### Action item
In the listing below, report how many lines include the string "window", giving only that number.

### Data to process
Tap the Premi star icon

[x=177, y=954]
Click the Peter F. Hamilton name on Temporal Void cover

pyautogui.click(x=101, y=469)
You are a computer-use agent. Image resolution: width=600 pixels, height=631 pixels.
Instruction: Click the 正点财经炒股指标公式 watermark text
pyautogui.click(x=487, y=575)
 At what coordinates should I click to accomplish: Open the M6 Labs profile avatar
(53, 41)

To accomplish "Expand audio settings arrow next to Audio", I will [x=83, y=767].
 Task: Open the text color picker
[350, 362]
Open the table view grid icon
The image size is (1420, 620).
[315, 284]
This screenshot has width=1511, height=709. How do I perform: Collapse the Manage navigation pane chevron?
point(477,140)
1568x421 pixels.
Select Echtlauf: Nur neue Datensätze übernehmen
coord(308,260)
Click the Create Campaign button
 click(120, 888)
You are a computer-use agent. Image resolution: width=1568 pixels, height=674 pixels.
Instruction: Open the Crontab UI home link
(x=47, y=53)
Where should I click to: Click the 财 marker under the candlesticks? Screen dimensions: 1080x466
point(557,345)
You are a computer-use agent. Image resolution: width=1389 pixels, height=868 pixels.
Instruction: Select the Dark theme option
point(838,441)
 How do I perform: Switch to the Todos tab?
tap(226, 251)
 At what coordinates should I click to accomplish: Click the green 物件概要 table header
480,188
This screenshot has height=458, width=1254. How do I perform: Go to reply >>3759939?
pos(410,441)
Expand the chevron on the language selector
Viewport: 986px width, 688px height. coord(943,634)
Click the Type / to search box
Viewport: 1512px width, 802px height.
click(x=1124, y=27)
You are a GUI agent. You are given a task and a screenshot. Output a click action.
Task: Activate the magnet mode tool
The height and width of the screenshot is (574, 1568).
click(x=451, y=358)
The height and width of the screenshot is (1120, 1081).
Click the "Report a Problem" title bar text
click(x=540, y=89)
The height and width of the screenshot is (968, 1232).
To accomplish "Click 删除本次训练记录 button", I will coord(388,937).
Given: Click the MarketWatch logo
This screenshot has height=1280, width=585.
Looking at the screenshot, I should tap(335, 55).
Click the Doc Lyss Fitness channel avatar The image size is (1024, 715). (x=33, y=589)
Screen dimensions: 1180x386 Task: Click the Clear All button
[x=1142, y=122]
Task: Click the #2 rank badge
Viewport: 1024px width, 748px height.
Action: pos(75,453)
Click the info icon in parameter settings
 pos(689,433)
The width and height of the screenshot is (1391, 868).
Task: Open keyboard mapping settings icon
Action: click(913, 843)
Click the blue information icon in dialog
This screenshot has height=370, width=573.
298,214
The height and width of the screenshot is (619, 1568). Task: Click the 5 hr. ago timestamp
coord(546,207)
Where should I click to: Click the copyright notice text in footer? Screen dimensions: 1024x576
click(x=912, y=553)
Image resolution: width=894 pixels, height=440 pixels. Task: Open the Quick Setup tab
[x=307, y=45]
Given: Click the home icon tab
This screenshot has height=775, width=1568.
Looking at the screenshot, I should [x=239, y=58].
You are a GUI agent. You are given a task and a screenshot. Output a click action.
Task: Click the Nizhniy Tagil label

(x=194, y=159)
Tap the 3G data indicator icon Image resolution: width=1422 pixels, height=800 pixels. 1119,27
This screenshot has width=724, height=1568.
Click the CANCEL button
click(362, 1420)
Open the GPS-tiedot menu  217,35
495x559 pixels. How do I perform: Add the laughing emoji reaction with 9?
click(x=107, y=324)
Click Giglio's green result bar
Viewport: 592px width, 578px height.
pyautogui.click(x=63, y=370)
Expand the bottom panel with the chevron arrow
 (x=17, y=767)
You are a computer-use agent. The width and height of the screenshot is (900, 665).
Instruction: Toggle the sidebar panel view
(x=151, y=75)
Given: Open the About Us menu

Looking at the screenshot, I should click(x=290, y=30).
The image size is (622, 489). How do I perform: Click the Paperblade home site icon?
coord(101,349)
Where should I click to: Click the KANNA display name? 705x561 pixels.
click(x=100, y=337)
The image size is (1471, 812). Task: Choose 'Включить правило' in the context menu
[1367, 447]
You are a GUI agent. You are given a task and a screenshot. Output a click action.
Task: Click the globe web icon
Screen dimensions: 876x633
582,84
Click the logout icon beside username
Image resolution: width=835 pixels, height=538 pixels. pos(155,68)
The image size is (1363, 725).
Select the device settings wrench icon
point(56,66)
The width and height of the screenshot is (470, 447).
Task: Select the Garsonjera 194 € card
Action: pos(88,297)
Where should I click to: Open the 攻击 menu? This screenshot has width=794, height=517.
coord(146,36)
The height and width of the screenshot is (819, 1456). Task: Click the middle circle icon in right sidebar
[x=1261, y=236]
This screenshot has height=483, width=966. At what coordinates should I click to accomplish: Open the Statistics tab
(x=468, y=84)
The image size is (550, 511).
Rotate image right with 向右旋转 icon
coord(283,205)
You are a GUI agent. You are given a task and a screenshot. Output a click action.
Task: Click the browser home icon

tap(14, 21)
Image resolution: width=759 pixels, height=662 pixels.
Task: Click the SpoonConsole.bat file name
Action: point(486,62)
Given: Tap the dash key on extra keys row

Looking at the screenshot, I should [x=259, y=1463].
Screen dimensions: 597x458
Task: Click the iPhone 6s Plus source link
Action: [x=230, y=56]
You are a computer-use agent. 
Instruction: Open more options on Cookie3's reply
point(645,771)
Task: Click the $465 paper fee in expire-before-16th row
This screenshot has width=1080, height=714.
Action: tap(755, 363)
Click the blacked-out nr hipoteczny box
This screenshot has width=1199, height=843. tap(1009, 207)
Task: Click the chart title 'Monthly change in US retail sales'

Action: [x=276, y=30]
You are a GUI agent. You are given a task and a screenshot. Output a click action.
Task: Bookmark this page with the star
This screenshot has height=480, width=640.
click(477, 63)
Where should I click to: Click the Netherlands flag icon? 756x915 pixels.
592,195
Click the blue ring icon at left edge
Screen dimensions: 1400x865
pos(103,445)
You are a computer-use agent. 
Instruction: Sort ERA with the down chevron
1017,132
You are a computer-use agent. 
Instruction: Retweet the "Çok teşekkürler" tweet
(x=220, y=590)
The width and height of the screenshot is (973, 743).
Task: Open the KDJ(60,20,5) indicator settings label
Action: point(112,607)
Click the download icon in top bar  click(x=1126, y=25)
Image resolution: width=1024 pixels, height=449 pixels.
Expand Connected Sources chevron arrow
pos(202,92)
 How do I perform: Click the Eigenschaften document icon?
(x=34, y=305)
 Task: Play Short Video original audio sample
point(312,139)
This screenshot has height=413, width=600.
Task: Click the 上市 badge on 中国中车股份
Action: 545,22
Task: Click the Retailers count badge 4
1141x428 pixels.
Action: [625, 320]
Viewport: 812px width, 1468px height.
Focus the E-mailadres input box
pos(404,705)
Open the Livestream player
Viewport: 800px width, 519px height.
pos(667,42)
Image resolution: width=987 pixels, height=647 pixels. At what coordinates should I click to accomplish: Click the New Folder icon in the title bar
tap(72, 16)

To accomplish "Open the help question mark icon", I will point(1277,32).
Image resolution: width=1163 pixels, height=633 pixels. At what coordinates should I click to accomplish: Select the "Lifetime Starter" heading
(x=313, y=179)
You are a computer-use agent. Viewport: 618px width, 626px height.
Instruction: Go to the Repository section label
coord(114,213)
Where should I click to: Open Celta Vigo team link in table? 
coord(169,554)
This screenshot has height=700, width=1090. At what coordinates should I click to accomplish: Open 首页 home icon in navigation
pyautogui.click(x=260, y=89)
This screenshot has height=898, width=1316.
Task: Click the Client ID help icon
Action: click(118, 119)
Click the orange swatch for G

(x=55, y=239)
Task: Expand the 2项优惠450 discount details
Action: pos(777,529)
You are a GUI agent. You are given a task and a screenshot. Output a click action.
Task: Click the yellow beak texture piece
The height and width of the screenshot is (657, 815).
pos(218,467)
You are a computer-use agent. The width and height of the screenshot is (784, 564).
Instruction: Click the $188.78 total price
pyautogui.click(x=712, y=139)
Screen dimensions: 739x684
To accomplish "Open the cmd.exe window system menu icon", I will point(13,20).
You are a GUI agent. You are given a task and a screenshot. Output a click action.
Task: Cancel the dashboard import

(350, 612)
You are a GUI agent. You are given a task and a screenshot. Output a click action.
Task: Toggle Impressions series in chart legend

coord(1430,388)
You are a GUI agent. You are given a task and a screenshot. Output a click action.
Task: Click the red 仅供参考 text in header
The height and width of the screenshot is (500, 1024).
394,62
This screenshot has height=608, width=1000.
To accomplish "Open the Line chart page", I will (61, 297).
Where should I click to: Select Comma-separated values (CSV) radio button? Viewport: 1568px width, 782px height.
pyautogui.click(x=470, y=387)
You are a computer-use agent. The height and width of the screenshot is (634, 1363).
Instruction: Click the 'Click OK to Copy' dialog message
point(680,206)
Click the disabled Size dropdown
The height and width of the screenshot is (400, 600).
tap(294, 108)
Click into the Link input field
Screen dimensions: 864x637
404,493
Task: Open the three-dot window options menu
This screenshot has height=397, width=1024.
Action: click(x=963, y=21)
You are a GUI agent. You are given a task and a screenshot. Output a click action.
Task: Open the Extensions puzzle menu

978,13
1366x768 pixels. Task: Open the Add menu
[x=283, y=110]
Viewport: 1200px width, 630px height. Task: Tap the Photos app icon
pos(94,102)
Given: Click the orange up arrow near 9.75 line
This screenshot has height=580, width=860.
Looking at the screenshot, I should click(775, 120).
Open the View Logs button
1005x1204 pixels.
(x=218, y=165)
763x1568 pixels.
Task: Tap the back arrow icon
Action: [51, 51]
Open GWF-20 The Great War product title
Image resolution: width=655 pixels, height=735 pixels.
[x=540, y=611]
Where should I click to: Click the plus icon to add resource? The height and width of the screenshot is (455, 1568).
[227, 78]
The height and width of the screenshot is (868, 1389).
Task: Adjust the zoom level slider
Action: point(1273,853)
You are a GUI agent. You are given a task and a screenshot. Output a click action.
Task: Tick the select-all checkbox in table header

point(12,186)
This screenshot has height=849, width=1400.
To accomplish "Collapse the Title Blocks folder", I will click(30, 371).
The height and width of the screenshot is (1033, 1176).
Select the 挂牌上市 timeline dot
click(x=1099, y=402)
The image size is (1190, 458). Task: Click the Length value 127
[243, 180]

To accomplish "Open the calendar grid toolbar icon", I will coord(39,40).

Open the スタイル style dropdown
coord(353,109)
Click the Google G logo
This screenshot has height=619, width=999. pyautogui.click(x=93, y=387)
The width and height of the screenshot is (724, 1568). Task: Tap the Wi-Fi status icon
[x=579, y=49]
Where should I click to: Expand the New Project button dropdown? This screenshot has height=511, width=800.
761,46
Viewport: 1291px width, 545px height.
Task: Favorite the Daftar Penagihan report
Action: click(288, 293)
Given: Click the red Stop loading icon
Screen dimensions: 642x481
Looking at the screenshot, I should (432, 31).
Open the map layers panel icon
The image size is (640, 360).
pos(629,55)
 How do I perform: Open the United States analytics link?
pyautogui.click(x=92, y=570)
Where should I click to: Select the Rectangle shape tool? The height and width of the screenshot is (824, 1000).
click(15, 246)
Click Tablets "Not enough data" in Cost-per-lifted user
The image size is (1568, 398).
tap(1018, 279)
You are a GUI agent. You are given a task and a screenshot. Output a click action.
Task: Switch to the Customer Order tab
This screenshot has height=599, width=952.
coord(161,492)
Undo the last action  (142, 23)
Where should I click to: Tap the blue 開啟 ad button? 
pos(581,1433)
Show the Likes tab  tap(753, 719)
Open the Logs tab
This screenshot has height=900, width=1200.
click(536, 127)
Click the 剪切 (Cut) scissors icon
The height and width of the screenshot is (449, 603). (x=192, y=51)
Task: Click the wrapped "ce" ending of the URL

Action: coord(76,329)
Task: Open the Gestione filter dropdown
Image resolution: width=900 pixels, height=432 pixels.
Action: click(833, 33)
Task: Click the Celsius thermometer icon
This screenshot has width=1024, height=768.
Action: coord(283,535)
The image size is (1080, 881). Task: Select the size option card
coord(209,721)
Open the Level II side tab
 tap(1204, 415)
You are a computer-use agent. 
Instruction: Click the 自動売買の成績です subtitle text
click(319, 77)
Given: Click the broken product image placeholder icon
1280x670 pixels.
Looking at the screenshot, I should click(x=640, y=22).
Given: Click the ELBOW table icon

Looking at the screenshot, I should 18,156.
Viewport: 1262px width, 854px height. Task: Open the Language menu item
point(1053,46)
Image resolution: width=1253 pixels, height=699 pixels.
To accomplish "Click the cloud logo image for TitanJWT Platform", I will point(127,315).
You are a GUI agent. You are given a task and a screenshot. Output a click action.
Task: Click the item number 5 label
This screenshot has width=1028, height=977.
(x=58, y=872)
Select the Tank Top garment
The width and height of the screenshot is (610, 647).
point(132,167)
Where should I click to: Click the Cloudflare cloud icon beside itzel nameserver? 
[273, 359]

### Result of this task
2